[LISTED ENTRIES]
- - - - -

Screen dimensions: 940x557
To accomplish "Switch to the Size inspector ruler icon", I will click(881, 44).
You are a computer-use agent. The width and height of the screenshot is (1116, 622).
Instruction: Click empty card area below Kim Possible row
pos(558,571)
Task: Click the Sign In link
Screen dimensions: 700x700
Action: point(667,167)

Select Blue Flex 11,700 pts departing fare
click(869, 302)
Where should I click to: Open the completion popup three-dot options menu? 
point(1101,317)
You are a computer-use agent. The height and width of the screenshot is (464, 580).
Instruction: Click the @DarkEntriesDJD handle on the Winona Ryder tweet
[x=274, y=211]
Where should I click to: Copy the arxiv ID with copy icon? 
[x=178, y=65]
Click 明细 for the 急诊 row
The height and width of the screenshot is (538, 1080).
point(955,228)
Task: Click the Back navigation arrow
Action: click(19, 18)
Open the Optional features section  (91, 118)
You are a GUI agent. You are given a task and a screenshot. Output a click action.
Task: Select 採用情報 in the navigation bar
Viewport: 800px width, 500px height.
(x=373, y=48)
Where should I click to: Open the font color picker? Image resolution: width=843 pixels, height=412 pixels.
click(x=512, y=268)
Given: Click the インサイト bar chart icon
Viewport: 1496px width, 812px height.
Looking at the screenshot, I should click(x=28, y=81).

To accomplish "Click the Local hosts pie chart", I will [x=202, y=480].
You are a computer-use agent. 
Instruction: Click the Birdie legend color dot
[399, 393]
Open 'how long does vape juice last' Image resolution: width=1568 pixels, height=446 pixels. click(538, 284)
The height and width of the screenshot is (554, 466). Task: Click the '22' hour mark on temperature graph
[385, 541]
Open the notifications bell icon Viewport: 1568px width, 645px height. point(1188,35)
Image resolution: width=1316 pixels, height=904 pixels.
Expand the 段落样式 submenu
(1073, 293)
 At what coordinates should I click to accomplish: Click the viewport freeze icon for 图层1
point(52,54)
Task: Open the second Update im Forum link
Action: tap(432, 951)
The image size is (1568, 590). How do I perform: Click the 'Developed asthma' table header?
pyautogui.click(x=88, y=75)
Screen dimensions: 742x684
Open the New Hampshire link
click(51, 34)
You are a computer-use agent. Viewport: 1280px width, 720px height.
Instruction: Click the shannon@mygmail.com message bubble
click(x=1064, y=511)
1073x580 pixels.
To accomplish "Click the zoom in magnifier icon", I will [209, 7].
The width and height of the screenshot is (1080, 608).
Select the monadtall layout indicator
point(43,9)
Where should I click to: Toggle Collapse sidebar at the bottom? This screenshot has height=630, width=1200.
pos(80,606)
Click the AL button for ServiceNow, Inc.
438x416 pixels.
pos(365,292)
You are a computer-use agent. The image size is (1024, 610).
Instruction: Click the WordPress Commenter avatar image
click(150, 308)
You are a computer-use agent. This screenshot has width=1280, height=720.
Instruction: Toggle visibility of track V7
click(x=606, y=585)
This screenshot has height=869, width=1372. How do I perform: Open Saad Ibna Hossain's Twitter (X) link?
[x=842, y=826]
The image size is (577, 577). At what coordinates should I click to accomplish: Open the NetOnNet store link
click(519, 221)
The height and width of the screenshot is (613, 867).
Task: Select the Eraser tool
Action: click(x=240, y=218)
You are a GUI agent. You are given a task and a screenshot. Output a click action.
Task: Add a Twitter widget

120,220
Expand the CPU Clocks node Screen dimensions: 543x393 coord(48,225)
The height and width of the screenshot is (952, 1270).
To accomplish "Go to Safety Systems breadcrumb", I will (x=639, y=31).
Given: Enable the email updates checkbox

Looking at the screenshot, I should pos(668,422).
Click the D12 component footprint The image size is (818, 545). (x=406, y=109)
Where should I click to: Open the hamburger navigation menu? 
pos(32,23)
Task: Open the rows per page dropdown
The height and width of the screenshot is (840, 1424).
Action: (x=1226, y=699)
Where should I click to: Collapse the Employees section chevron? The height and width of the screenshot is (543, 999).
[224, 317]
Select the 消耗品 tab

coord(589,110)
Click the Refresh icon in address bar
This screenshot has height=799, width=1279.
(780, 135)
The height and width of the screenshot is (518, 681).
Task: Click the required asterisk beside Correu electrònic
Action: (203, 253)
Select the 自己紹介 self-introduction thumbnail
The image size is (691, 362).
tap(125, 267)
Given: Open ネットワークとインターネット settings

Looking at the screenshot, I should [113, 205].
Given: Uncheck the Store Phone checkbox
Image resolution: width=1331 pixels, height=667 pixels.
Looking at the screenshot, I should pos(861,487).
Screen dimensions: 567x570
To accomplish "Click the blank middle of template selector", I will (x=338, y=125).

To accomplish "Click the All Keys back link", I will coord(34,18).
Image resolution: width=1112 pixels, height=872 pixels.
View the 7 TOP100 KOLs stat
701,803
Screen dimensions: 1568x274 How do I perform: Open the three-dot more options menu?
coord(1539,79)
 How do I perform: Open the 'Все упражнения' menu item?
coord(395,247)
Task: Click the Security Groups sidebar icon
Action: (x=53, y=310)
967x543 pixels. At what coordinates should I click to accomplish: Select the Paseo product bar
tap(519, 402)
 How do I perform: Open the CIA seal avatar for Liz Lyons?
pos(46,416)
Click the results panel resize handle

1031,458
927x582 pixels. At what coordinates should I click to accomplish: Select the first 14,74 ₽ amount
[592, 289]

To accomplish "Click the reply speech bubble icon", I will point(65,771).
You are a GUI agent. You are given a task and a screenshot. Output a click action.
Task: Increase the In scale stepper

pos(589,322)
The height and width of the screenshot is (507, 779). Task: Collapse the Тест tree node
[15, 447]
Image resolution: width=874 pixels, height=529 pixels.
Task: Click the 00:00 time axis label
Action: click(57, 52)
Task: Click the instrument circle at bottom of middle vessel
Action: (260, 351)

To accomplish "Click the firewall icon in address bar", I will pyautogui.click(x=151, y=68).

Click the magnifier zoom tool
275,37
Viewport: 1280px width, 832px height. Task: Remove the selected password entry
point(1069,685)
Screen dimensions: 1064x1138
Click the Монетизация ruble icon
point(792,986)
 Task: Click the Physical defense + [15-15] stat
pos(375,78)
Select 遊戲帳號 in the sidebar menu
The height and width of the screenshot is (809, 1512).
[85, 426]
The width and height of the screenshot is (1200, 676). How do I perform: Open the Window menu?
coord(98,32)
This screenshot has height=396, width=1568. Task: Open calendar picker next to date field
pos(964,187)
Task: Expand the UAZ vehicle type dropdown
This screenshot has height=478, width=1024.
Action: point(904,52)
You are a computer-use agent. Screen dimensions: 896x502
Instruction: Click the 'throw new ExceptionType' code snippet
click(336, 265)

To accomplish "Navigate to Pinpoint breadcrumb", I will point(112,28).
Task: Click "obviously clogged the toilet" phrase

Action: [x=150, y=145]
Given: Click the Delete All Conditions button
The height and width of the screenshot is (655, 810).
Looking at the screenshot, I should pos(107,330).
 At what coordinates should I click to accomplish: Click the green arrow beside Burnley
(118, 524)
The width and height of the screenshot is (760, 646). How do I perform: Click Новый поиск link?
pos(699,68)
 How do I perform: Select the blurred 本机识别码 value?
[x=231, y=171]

- - - - -

Using the data above, extract exactly the lines from the one that holds "Expand the CPU" to the one that holds "Task: Open the rows per page dropdown", both ends included, and no others.

Expand the CPU Clocks node Screen dimensions: 543x393 coord(48,225)
The height and width of the screenshot is (952, 1270).
To accomplish "Go to Safety Systems breadcrumb", I will (x=639, y=31).
Given: Enable the email updates checkbox

Looking at the screenshot, I should pos(668,422).
Click the D12 component footprint The image size is (818, 545). (x=406, y=109)
Where should I click to: Open the hamburger navigation menu? 
pos(32,23)
Task: Open the rows per page dropdown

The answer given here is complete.